=== Exercise requirements ===
#1 Retype the portion of the archery forum thread starting at "I use a shibuya" and ending at "4x magnification? More/Less?".
#2 Echo the rows verbatim, starting at the first row and ending with the line containing "total-revenue-label: Total revenue is", both included.

=== Provided passage ===
━━━━━━━━━━━━━━━━━━━━━━━━━━━━━━
# Scope Set Up for Field



## spotshot (Jan 18, 2005)

I use a shibuya 29mm with a 6X lens and just a black dot


----------



## wa-prez (Sep 9, 2006)

5280hunter said:


> I have never shot a field tournament before. What is the standard scope set up for a field round. Are people mainly shooting dots or pins? 4x magnification? More/Less?


Remember that (if you are talking NFAA field) there will be separate competition categories.
Freestyle allows moveable sight, usually a dot but maybe a single fiber-optic pin in a round housing. Anyone with more than five reference points also gets put in Freestyle (or Freestyle limited if shooting fingers).
Bowhunter Freestyle allows up to five fixed reference points. USUALLY pins. Must not be moved after first shot on the course.

You'll be shooting a LOT of different distances from 20' to 80 yards. In many cases four arrows at the same distance, but may be (especially on the Hunter round) only one or two arrows from a distance then move closer.


4x is my favorite magnification for Field. higher power sees too much movement (either my movement or the environment such as leaves and branches). Less power hard to focus on the target.

HAVE FUN. Field is my FAVORITE!


----------



## 5280hunter (Sep 22, 2017)

Sounds like both of you are shooting dots. How big are your dots? Covering the X? Bigger than that?


----------



## JF from VA (Dec 5, 2002)

If you are tending toward an aiming dot, you will need to experiment. As previously mentioned, distances range from 20 ft to 80 yards. Over those distances, there are 4 sizes of targets. The relative size of the target in your sight will vary greatly over those distances. On closer targets, your aiming dot may cover the target but on larger ones, only partially. You will have to find out what you are comfortable with. Personally, I shoot a circle, because that is what I am at ease with.


----------



## grantmac (May 31, 2007)

JF from VA said:


> If you are tending toward an aiming dot, you will need to experiment. As previously mentioned, distances range from 20 ft to 80 yards. Over those distances, there are 4 sizes of targets. The relative size of the target in your sight will vary greatly over those distances. On closer targets, your aiming dot may cover the target but on larger ones, only partially. You will have to find out what you are comfortable with. Personally, I shoot a circle, because that is what I am at ease with.


I shoot either a circle or small fiber for field, can't stand the dot.


----------



## TN ARCHER (Jan 31, 2007)
━━━━━━━━━━━━━━━━━━━━━━━━━━━━━━
(Stored data entries)
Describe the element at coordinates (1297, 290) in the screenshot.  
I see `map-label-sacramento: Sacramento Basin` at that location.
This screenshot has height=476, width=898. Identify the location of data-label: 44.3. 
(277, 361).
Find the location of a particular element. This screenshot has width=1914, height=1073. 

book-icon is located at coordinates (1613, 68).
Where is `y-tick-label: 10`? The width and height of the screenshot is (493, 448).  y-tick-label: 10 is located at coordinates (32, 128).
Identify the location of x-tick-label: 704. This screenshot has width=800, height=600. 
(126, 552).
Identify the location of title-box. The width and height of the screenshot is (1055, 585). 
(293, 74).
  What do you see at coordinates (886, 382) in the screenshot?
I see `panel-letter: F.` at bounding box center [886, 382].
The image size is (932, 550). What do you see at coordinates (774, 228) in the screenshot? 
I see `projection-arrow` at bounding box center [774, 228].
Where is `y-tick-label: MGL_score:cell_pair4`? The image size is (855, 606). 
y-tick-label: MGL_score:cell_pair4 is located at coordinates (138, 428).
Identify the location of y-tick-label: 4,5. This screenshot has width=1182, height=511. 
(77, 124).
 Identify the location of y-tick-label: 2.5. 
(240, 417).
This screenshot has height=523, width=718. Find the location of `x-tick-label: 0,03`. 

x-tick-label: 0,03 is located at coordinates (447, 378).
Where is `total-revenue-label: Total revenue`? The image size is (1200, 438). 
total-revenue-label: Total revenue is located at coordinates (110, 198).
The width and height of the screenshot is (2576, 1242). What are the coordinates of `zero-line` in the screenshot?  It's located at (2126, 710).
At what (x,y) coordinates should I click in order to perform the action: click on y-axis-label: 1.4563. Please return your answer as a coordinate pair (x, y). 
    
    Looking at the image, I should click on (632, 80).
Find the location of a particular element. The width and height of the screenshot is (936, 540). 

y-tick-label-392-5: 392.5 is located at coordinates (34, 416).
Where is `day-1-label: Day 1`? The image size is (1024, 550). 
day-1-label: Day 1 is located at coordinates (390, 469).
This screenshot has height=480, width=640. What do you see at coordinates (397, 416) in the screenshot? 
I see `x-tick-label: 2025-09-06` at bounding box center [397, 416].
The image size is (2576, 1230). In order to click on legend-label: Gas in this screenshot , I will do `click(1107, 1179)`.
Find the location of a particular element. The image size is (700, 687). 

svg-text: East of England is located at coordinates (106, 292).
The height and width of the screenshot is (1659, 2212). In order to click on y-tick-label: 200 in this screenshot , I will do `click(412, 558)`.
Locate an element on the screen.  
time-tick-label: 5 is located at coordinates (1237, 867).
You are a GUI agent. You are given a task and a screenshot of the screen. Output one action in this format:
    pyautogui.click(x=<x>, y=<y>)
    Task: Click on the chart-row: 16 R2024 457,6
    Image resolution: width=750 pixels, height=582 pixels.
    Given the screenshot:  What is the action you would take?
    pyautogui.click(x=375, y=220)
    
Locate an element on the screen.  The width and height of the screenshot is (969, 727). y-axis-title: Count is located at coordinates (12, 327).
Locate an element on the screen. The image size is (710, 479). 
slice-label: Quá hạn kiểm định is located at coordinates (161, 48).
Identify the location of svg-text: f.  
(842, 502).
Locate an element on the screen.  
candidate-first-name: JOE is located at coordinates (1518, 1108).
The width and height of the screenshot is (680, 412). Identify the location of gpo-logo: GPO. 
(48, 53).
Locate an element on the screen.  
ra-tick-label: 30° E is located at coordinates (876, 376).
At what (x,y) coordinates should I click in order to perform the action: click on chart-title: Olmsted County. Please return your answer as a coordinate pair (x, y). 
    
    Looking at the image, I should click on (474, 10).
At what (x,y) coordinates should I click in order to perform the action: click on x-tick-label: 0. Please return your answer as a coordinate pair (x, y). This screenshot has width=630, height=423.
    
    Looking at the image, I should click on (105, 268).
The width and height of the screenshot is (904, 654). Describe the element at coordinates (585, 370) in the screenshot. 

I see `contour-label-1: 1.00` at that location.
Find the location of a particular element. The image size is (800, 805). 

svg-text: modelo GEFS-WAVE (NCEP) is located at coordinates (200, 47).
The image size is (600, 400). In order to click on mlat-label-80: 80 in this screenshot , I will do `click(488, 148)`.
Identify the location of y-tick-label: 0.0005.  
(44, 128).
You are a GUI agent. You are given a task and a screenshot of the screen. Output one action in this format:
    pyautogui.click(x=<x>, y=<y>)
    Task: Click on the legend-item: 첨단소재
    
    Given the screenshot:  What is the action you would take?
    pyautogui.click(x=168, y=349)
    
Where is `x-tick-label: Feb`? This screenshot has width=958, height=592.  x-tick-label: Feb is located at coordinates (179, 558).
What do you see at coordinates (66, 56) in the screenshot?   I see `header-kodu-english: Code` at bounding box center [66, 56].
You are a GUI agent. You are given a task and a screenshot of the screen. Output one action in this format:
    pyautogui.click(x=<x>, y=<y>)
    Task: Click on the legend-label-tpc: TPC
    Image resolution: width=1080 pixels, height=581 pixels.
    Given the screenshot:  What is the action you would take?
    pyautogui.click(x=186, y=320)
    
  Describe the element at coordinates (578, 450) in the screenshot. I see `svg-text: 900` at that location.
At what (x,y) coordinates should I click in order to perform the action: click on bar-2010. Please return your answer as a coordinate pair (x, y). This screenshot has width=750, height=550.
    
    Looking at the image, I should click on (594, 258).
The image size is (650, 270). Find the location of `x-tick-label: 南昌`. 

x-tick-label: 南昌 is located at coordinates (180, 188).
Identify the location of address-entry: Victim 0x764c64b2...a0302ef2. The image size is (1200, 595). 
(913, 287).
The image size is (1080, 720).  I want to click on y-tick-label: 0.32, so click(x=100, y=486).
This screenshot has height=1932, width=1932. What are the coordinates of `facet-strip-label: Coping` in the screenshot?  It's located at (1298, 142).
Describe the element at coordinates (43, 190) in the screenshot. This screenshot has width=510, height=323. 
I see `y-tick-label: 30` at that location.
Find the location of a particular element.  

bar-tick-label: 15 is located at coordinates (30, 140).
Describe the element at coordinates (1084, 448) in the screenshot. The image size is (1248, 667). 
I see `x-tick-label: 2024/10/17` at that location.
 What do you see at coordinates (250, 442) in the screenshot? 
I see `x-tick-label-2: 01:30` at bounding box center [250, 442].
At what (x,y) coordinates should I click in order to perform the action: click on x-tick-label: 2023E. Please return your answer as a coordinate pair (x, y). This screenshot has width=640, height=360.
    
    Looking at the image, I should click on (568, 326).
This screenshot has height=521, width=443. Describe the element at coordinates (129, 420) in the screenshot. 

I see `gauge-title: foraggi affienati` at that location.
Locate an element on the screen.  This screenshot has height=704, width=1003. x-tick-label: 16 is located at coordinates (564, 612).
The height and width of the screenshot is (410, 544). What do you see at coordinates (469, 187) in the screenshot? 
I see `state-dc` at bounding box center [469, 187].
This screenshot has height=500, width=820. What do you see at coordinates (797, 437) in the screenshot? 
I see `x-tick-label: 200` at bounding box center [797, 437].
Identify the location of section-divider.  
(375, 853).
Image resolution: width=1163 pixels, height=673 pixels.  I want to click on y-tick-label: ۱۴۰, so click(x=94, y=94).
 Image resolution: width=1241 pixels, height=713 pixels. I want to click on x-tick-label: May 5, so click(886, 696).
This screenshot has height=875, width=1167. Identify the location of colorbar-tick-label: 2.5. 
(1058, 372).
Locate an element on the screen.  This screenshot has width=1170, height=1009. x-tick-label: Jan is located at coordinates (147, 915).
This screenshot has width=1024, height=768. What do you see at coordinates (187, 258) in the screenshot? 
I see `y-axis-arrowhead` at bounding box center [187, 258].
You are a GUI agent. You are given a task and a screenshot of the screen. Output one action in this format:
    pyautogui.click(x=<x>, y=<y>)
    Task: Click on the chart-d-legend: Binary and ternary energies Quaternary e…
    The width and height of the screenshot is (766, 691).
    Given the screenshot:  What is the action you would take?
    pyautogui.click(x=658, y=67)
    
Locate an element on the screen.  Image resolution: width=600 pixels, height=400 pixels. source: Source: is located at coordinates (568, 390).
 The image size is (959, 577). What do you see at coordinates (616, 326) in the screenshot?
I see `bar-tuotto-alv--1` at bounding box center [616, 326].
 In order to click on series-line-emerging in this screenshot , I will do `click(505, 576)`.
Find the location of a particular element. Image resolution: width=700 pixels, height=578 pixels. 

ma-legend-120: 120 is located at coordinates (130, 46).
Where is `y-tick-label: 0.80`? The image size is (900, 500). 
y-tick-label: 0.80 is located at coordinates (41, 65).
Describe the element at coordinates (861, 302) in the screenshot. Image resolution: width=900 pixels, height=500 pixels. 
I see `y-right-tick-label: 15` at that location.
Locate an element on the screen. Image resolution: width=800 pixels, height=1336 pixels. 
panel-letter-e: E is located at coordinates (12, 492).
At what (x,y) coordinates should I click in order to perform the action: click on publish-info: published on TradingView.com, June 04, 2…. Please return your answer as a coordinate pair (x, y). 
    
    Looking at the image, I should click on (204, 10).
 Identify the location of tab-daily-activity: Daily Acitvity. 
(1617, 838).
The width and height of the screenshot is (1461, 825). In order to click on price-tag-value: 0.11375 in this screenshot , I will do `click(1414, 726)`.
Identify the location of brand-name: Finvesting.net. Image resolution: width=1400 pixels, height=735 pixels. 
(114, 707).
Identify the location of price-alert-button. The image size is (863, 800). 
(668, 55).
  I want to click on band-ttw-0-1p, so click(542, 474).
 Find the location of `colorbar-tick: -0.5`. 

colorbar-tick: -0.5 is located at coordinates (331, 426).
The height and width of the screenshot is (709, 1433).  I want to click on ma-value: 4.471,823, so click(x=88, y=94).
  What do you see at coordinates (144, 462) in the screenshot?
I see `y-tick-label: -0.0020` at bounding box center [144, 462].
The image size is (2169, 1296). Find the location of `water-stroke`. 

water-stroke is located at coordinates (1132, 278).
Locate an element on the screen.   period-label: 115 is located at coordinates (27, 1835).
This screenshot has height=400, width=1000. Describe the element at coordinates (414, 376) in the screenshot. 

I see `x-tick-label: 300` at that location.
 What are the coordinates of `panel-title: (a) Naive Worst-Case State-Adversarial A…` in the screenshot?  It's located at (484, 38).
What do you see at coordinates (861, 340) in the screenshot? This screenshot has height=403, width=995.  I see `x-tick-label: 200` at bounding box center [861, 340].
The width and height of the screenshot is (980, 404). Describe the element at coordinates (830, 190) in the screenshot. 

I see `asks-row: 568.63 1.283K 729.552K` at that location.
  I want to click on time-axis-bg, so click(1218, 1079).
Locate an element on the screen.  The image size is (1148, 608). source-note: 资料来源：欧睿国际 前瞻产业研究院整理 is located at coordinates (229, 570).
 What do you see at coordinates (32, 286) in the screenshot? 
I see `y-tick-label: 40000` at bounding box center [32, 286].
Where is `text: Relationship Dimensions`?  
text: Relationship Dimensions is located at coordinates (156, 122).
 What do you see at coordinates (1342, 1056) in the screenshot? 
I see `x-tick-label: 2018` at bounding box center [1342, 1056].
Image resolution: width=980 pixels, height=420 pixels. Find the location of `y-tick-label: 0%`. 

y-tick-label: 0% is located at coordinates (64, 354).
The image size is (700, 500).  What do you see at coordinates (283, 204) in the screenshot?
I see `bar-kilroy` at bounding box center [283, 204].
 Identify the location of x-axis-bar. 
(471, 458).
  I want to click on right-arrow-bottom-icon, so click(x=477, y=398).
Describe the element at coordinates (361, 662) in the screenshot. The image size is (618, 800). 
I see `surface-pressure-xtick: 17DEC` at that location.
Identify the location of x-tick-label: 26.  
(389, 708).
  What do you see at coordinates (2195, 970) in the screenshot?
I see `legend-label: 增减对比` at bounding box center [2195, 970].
━━━━━━━━━━━━━━━━━━━━━━━━━━━━━━
=== Solutions for each task ===
#1
I use a shibuya 29mm with a 6X lens and just a black dot


----------



## wa-prez (Sep 9, 2006)

5280hunter said:


> I have never shot a field tournament before. What is the standard scope set up for a field round. Are people mainly shooting dots or pins? 4x magnification? More/Less?

#2
Describe the element at coordinates (1297, 290) in the screenshot.  
I see `map-label-sacramento: Sacramento Basin` at that location.
This screenshot has height=476, width=898. Identify the location of data-label: 44.3. 
(277, 361).
Find the location of a particular element. This screenshot has width=1914, height=1073. 

book-icon is located at coordinates (1613, 68).
Where is `y-tick-label: 10`? The width and height of the screenshot is (493, 448).  y-tick-label: 10 is located at coordinates (32, 128).
Identify the location of x-tick-label: 704. This screenshot has width=800, height=600. 
(126, 552).
Identify the location of title-box. The width and height of the screenshot is (1055, 585). 
(293, 74).
  What do you see at coordinates (886, 382) in the screenshot?
I see `panel-letter: F.` at bounding box center [886, 382].
The image size is (932, 550). What do you see at coordinates (774, 228) in the screenshot? 
I see `projection-arrow` at bounding box center [774, 228].
Where is `y-tick-label: MGL_score:cell_pair4`? The image size is (855, 606). 
y-tick-label: MGL_score:cell_pair4 is located at coordinates (138, 428).
Identify the location of y-tick-label: 4,5. This screenshot has width=1182, height=511. 
(77, 124).
 Identify the location of y-tick-label: 2.5. 
(240, 417).
This screenshot has height=523, width=718. Find the location of `x-tick-label: 0,03`. 

x-tick-label: 0,03 is located at coordinates (447, 378).
Where is `total-revenue-label: Total revenue`? The image size is (1200, 438). 
total-revenue-label: Total revenue is located at coordinates (110, 198).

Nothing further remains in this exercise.